March 6, 1862: Bentonville, Arkansas. Gen. Earl Van Dorn puts his army on the road from Fayetteville on March 4, in a swirling snowstorm, heading north to attack what he thought was the divided force of Gen. Samuel Curtis of the Union army. After two days, the Confederates approach Bentonville, hoping to catch part of Curtis’s army there, not knowing that Curtis and his Army of the Southwest had fallen back to Little Sugar Creek, to high ground that would make a good defensive position. Franz Sigel, the immigrant hero general from Germany who commands part of Curtis’s force, sends most of his troops eastward towards Curtis, to join up as the right flank of the army and thus unite the Federal forces. But Sigel remains in Bentonville, or near it, with a small rear-guard to see what the Confederates will do. Van Dorn sends Brig. Gen. James McIntosh with his brigade on a wide march to the west in order come around behind Bentonville and trap the Union rear guard there, but Sigel, being warned by a Unionist man from Fayetteville, escapes just before the Rebels envelope the town. Along the way, there is skirmishing between the Yankees and McIntosh’s infantry and some cavalry. At one point, Sigel puts his troops into line, with artillery, and lures the Rebel cavalry into it: the artillery sprays canister into the Southern horsemen with deadly effect. Sigel completes his retreat to join Curtis’s lines. Van Dorn’s plan is frustrated, so he puts his troops on a different route, on the Bentonville Detour Road–one that will bring them north and behind Pea Ridge overlooking the Union position, knowing that Curtis will expect the Rebels to advance out of Bentonville along Telegraph Road. The rebels march all night.

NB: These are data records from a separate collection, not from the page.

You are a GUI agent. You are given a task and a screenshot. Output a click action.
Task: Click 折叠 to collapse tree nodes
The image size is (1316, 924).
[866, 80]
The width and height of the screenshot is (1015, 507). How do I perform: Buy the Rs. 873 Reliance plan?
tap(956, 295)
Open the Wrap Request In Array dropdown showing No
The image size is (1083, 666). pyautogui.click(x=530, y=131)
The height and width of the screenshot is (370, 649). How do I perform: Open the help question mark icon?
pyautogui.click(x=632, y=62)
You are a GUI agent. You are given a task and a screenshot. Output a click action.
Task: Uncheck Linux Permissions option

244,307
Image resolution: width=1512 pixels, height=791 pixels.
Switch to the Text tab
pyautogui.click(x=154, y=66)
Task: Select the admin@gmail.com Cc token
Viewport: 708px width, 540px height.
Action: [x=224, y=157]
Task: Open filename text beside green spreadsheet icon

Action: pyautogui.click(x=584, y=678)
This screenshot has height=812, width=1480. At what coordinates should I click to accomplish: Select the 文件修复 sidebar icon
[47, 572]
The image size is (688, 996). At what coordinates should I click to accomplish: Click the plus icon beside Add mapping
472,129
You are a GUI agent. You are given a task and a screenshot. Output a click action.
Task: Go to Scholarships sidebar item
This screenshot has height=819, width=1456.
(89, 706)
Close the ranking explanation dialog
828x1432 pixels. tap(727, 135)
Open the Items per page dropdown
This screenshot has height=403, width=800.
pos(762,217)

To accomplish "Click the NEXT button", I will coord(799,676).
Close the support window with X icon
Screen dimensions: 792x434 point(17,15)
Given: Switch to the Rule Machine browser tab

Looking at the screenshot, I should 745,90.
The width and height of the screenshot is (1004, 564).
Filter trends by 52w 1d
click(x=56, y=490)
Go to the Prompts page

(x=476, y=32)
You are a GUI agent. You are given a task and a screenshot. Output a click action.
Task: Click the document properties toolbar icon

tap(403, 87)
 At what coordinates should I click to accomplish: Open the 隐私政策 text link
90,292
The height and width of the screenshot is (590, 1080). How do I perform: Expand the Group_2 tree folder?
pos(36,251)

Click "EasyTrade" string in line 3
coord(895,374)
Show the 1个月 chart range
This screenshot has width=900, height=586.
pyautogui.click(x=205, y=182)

—Pres. Lincoln sends a message to Congress recommending a plan of compensated emancipation done by the individual states.
—Confederate artilleryman Private George Michael Neese, serving with Stonewall Jackson’s army in the Shenandoah Valley, writes in his journal: "A private in the rear rank has very little opportunity of knowing or learning anything concerning the movements or strength of an approaching enemy, but I have a sort of unexplainable intuition that the Yanks are advancing on Winchester with a heavy force, and that within the next few days we will see either a fight or a fall-back."